Проснувшиеся заключенные бросились будить остальных. Меньше чем через пять минут весь барак уже не спал.
– А где немцы? – спрашивал кто-то.
– А пес их знает, – отвечал другой.
– Как будто вымерли все, – заметил третий.
– Хорошо бы, – усмехнулся четвертый. – На свободу бы вышли.
Эта мысль подстегнула всех. Узники бросились к дверям, но тут их ожидал неприятный сюрприз. Двери не открывались. Как ни пытались это сделать люди, измученные пленом, голодом и непосильным трудом.
– Может, отмычкой? – предложил кто-то в полумраке.
– Ага, еще скажи, ключом, – ответили ему. – Где ты отмычку возьмешь?
– Да не поможет ни отмычка, ни ключ, – сказал узник, который проснулся первым. Он сидел и внимательно разглядывал щели в дверях и стенах. – Все заколочено. Мы не сможем выйти.
Тут же поднялась паника. Люди кинулись на стены, кто-то полез наверх в надежде найти выход там.
– Я знаю! – внезапно заорал один из узников. – Это они во всем виноваты! Они, гады! Ироды поганые!
Он судорожно тыкал пальцем в сторону нескольких узников, чей внешний вид был чуть лучше, чем у остальных. Это были доносчики, стукачи и капо[1]. Они собрались небольшой кучкой и настороженно посмотрели на остальных.
– А и верно, – сказал другой пленный. – Они, гады.
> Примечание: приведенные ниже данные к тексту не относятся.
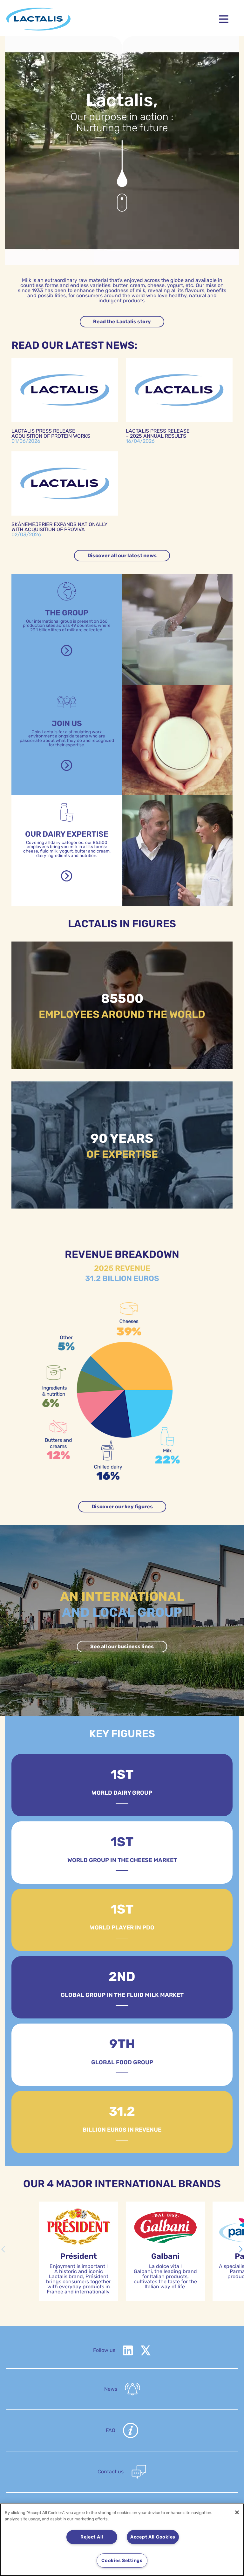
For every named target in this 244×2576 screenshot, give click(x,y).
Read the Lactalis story (122, 322)
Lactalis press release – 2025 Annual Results (158, 433)
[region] (122, 2539)
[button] (241, 2249)
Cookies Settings (122, 2560)
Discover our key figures (122, 1507)
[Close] (237, 2512)
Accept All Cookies (152, 2537)
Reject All (91, 2537)
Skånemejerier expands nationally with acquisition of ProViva (59, 526)
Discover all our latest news (122, 555)
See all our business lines (122, 1646)
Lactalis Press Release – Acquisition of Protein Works (50, 433)
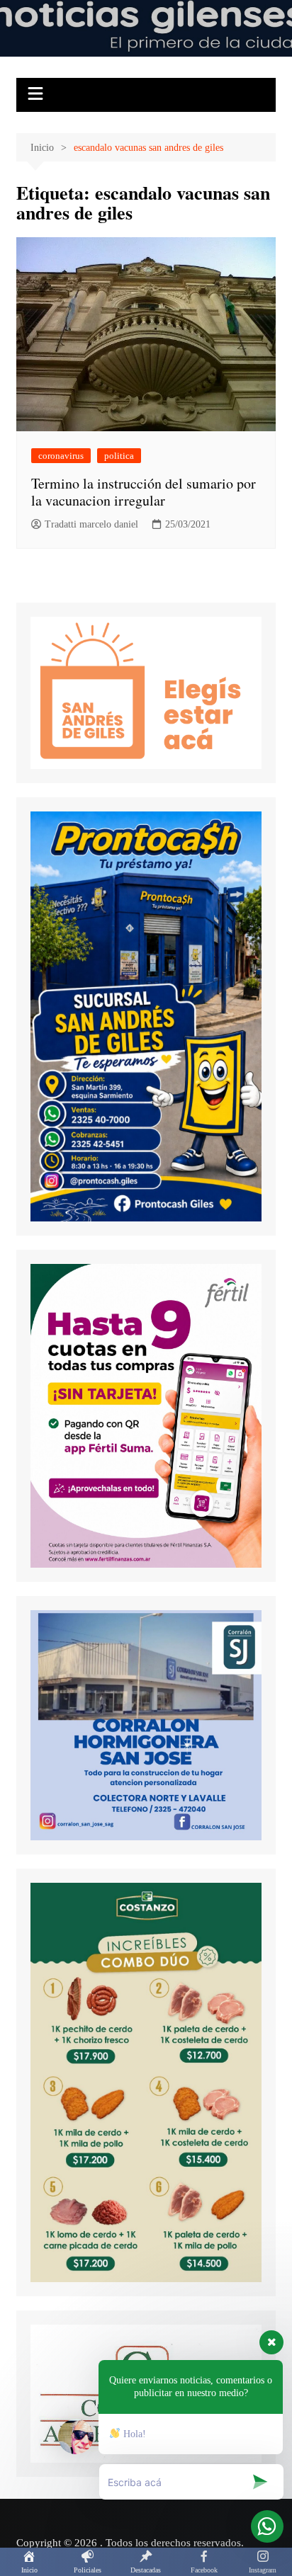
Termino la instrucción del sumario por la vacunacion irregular (143, 492)
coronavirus (61, 455)
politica (119, 455)
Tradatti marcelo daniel (91, 524)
Пока тут надрывались и недоедали, они фашистам стучали и горя не знали, иуды.
– Дави их, сволочей! Бей их! – выкрикнули из толпы, и тут уже началась жуткая суматоха.
Никто и не заметил, как один из заключенных метнулся в сторону и залез под нары, чтобы ненароком не попасть под горячую руку.
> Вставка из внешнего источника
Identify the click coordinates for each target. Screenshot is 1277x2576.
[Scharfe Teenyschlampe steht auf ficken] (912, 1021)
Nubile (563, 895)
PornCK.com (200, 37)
Расправу прервали незнакомые звуки, донесшиеся со двора. Сначала прозвучал выстрел, а потом крик:
– Есть кто живой?
Кричали по-русски.
– Мы здесь! Здесь! Живы! Родненький ты наш! Выпусти нас! – наперебой заорали узники, не поверившие, что их нашли и сейчас спасут.
И когда с заколоченных дверей сорвали последние доски, измученные люди дружной гурьбой хлынули на улицу, навстречу освободившим их советским солдатам.
Утро выдалось серым и хмурым. Капитан Дмитрий Юркин невольно поморщился, переворачиваясь на спину, – он всегда просыпался с рассветом, сколько себя помнил. В окно не били солнечные лучи. Лишь угрюмые серые облака давили своей тяжестью и не улучшали настроение. Впрочем, неважный настрой у Дмитрия был, как ему казалось, всегда. За последние годы он даже не мог припомнить, когда вставал с постели в хорошем настроении. С одной стороны, это было объяснимо – уже третий год шла война, и поводов для радости было крайне мало. А с другой стороны, Дмитрия всегда за глаза называли бирюком, сычом и прочими подобными словами. Впрочем, Юркин давно привык к этому и, к слову, никогда на это не обижался. Бирюк – значит, бирюк. Что поделать, такой уж уродился, и этого теперь до конца жизни не исправить. Таким и помрет.
Бреясь, он невольно засмотрелся на свое отражение в мутноватом, заляпанном по краям пятнами зеркале. «Видок еще тот, – подумалось ему. – Будто всю ночь пахал без остановки и спать лег за час до побудки». Не сказать, чтобы это было далеко от истины. Вернулся он в свою комнату действительно поздно – работы ему, как и другим сотрудникам СМЕРШа, хватало. Из зеркала на капитана смотрел угрюмый человек лет под сорок с мешками под глазами, немного помятым лицом и растрепанными после сна короткими темными волосами.
«Красавец, елки-палки», – криво усмехнулся Юркин.
Да, привлекательным его назвать было сложно. Приземистый, плотно сбитый (хоть и не толстяк) и с явно не артистичными чертами лица. Дмитрий довольно долго задавал себе вопрос, чем же он приглянулся своей жене – та, в отличие от супруга, была миловидной. Однажды он спросил ее об этом напрямую. Тамара лишь пожала плечами, тепло улыбнулась и просто сказала:
– Ты очень хороший человек, Митя. А для меня это много значит.